WRITTEN EXERCISE: Please copy the material below word for word, keeping every line in its original order.

RECORDS FOR PROCESSING:

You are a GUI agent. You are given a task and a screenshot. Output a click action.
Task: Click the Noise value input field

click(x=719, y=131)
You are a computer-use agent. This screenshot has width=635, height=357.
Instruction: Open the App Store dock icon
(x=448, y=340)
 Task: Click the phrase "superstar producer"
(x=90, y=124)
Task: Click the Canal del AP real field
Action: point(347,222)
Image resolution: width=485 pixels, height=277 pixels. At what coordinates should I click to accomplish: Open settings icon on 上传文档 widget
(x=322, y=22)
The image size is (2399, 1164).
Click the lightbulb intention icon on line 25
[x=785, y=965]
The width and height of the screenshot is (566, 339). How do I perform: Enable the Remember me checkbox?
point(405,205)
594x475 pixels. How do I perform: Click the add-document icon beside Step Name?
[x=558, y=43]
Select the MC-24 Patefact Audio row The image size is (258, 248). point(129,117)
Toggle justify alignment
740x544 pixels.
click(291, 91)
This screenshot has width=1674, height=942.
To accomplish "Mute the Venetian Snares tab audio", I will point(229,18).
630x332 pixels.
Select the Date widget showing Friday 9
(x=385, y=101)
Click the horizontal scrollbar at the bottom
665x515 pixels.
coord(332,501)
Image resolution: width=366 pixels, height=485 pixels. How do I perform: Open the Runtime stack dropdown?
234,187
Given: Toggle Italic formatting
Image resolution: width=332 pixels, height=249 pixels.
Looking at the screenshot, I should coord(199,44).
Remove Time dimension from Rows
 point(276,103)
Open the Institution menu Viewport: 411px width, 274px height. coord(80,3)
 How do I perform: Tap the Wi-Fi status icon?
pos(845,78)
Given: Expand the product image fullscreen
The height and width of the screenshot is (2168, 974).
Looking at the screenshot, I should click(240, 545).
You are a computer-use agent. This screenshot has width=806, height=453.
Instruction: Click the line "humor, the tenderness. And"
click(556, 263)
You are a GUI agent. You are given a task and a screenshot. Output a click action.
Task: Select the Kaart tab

RESULT OF THE EXERCISE:
You are a GUI agent. You are given a task and a screenshot. Output a click action.
Task: Click the Noise value input field

click(x=719, y=131)
You are a computer-use agent. This screenshot has width=635, height=357.
Instruction: Open the App Store dock icon
(x=448, y=340)
 Task: Click the phrase "superstar producer"
(x=90, y=124)
Task: Click the Canal del AP real field
Action: point(347,222)
Image resolution: width=485 pixels, height=277 pixels. At what coordinates should I click to accomplish: Open settings icon on 上传文档 widget
(x=322, y=22)
The image size is (2399, 1164).
Click the lightbulb intention icon on line 25
[x=785, y=965]
The width and height of the screenshot is (566, 339). How do I perform: Enable the Remember me checkbox?
point(405,205)
594x475 pixels. How do I perform: Click the add-document icon beside Step Name?
[x=558, y=43]
Select the MC-24 Patefact Audio row The image size is (258, 248). point(129,117)
Toggle justify alignment
740x544 pixels.
click(291, 91)
This screenshot has width=1674, height=942.
To accomplish "Mute the Venetian Snares tab audio", I will point(229,18).
630x332 pixels.
Select the Date widget showing Friday 9
(x=385, y=101)
Click the horizontal scrollbar at the bottom
665x515 pixels.
coord(332,501)
Image resolution: width=366 pixels, height=485 pixels. How do I perform: Open the Runtime stack dropdown?
234,187
Given: Toggle Italic formatting
Image resolution: width=332 pixels, height=249 pixels.
Looking at the screenshot, I should coord(199,44).
Remove Time dimension from Rows
 point(276,103)
Open the Institution menu Viewport: 411px width, 274px height. coord(80,3)
 How do I perform: Tap the Wi-Fi status icon?
pos(845,78)
Given: Expand the product image fullscreen
The height and width of the screenshot is (2168, 974).
Looking at the screenshot, I should click(240, 545).
You are a computer-use agent. This screenshot has width=806, height=453.
Instruction: Click the line "humor, the tenderness. And"
click(556, 263)
You are a GUI agent. You are given a task and a screenshot. Output a click action.
Task: Select the Kaart tab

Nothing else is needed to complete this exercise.